It is one thing to build and create entities under the blanket of warmth that a monthly pay cheque provides. From Jaggi to Tony and Jojo to Raghav, they ensured the warmth never dissipated. But it is another thing altogether when that blanket is taken away. The cold that accompanies bites the bone. But as K.V. Kamath, non-executive chairman at ICICI Bank Ltd and former chairman of Infosys Ltd, told Indrajit and me on one of our visits to seek his advice: “Be brutal. Reimagine, rethink, slash costs, and unlearn everything. Start from scratch."

That this is painful advice was made obvious when it translated into my giving up the perks I had got used to—lazy Sunday brunches at my favourite hotel or a driver to ferry me around. From the confines of a climate-controlled cabin, I now operate out of a one-bedroom apartment with sparse furniture and a beaten-down air conditioner.

Like I said earlier, arrogance accompanies success. But Kamath advised, “start from scratch". So it was with trepidation that I approached R. Sukumar (Suku), who edits this newspaper, to ask if he would allow me to write and eventually give the entity I had in mind real estate in this newspaper. I fell off my chair when he generously agreed to both. I’ve been writing on these pages since November last year and the first set of pages I had in mind appeared on Tuesday.
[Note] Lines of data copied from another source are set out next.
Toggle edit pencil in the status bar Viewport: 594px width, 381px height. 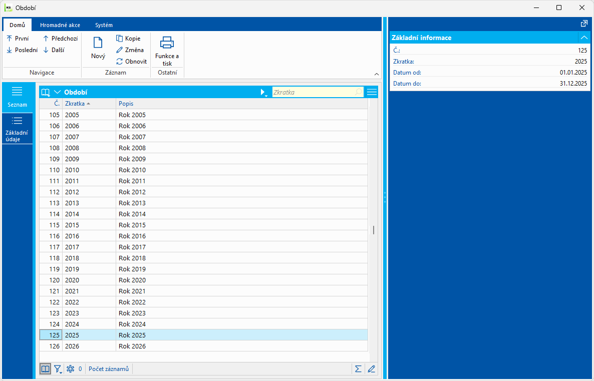coord(372,369)
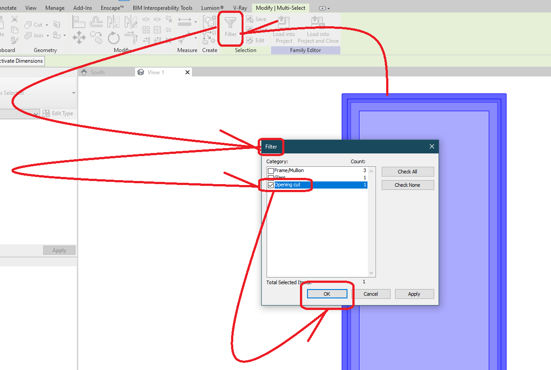Viewport: 551px width, 370px height.
Task: Open the Cut tool dropdown arrow
Action: pyautogui.click(x=47, y=24)
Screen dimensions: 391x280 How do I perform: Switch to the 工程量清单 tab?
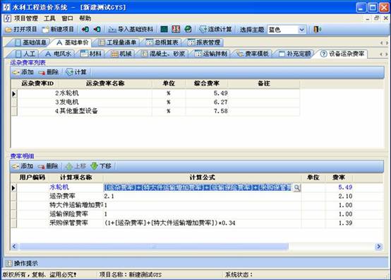tap(118, 42)
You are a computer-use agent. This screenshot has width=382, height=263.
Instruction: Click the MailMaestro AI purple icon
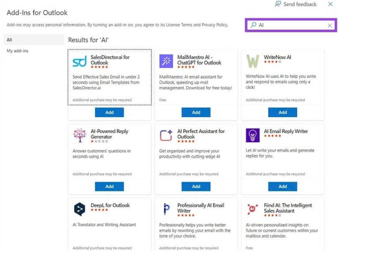click(x=166, y=61)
Much like knocking on Suku’s doors and in trying to reimagine and relearn, Indrajit and I knocked on some more doors. We had nothing to offer, only promises and a purpose. There was no tangible reason why their doors ought to have opened up. But veterans like Analjit Singh, Harsh Mariwala, Arun Maira, D. Shivakumar, Uday Shankar, Kiran Karnik, Sanjeev Bikhchandani and Rama Bijapurkar not only opened their doors, but also suggested we create a formal advisory council to advise and mentor us. Between Suku and these stalwarts, all of this wouldn’t have happened if we hadn’t kept our egos aside and simply asked them.

Like I said earlier, we had nothing but purpose. What else explains why C.S. Swaminathan (Swami), comfortably perched as president of Tutor Vista, decided to chuck it up and join in as a co-founder? Nothing else explains either why Achyut Nayak, a software engineer who builds banking software for Fortune 500 companies, thought it worth his while to build ground up the technology backbone for a scraggly bunch of wannabe entrepreneurs with no funding to back them.
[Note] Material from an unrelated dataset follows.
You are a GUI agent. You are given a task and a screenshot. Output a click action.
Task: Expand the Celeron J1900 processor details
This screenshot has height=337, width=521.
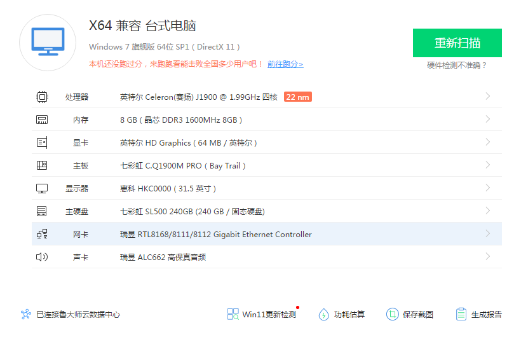pos(487,97)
In all of my earlier avatars, I sacrificed time with my wife and older daughter to change the world. This time around, though, I told myself that no matter what, I’ll learn how to wash my younger daughter’s bottom after she’s pooped, sing rhymes and listen to Hakuna Matata from The Lion King with her as many times as she wants to.

As my brother keeps telling me, what else does a child need other than your time? It now gives me perverse pleasure to report to my wife that the younger one is more comfortable having me around to care for her. I suspect that is also why, when I started dipping into our savings to carve out my start-up, as much as the missus was upset, she kept her disappointment to herself and let me do my own number.
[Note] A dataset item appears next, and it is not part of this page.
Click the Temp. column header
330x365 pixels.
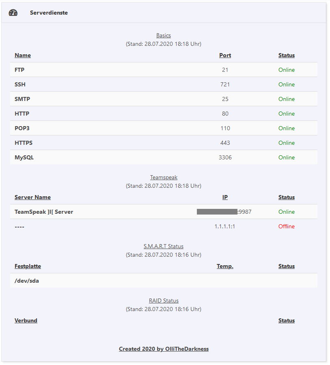[225, 266]
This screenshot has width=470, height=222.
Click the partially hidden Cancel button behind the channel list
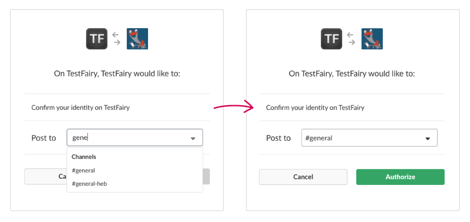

I always thought being “always on" was a good thing. Until I was told I’d be more productive if I went offline for a few hours everyday, to be with myself, to reflect, to align, to question and to rest. Having tried it out, I know the rule is worth following with the precision of a metronome. It isn’t possible to set aside a Sabbath Day as the Jewish texts command. But it is possible to go on a sabbatical for a few hours. A contemporary way to articulate it is work-life balance.

This is not to suggest my start-up has arrived, but to share a few lessons learnt on the road in setting one up. Even if it blows up, I can die aware it is better to die having tried than not having tried something at all.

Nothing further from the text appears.